We then have the church in Thyatira who seems to have a similar issue as Pergamum, except here it seems it is not so much bad teaching as tolerating sinfulness within the church. Jesus warns that He is going to set this right, and I believe that in doing so He is teaching the church that they ought to set this right. A struggling church should examine whether she is tolerating open sinfulness within the body, and if so, begin to practice church discipline in the body as commanded by Christ. It is an unhealthy church that refuses to obey Christ and His command for disciplining open wickedness in the church.

Having many programs in a church is not a sign of health, but rather whether we are living out the truth and doctrine that we have been taught in God’s Word.

Chapter three opens up with the church in Sardis who is definitely in need of revitalization. She has a name of being alive, but is dead, according to her Head Jesus Christ. It appears they have learned the faith, but they are straying away from the truth. The call to the church is repentance from a dead faith to a living faith that results in holiness, purity, and blamelessness. The struggling church should examine whether they are busy or whether they are Biblical. Having many programs in a church is not a sign of health, but rather whether we are living out the truth and doctrine that we have been taught in God’s Word.

 

The church of Philadelphia is the sixth church, and this church seems to be a healthy church who is holding fast to Christ and His Word. They are commended for their perseverance under hardship from the Judaizers who hated Christianity. The encouragement is that Jesus is coming soon, so continue to hold fast. The church that is struggling against the grain of culture should not assume they are unhealthy.
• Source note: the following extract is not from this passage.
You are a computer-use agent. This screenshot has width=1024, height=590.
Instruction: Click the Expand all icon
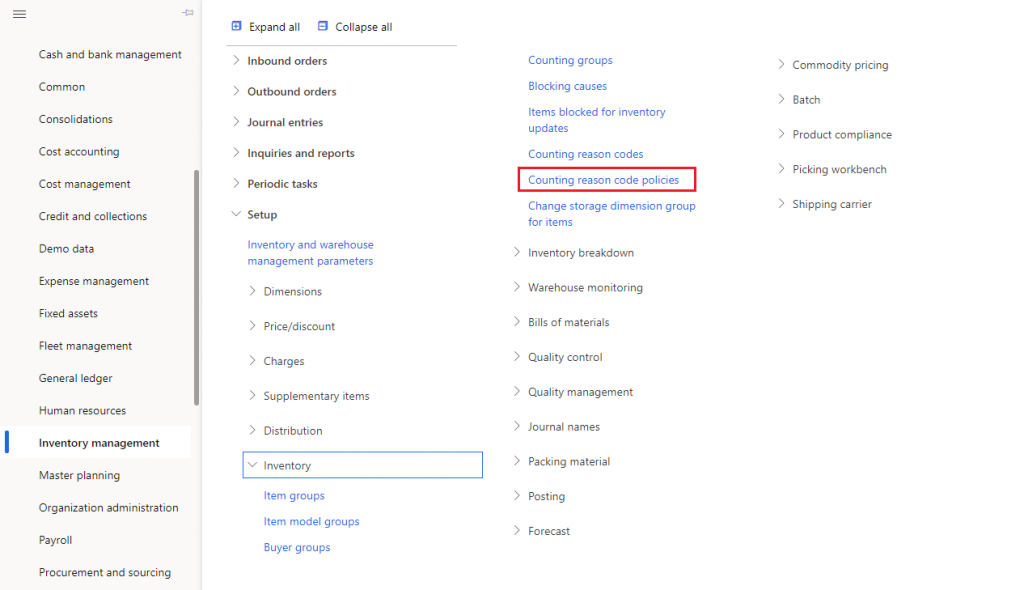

As we hold fast to truth there is likely to be a culture from the enemy that despises us and speaks poorly of us, and if that causes a church to remain small, they should not seek to compromise anything but to simply remain faithful. This church was not in need of revitalization, just encouragement to continue on, and I think there may be many smaller churches like the church of Philadelphia today.

The last church is the church of Laodicea, and Jesus warns them that they are useless, not hot or cold, and so He is going to spit them out of His mouth. They appear to be wealthy, comfortable, mostly with worldly possessions, and because of this they have ignored their dependence on Christ which is far more valuable than anything this world can provide. They are called to repentance and to be zealous for Christ. I believe this is the majority of struggling churches today in the United States. We have become so comfortable that we forget that we need God, we need the Spirit to work, we need to be before Him in prayer asking Him to move on our behalf, we need to look to His Word for guidance. The struggling church should examine themselves and see where their true dependence lies, and make sure it is on Christ and His Word.

 

I believe these seven church examples are all we need for revitalization. Struggling churches do not need to be burdened down with man’s ideas about casting vision, about outreach strategies, about communication plans, about reflecting their ethnicity in the community. All of this is just burdensome to that church. Rather, the struggling church, and every church, must continue in sound doctrine, must continue to fix their eyes on Jesus, must continue to obey Christ, must continue to be filled with the Spirit, and must love one another and God. Let the sufficient Word of God be your inspiration for change, your hope for the future, and your encouragement for tomorrow. Christ will not remove the lampstand of a truly Biblical church. Do not fear and stand firm, for our Lord is our Head, and He is building His church.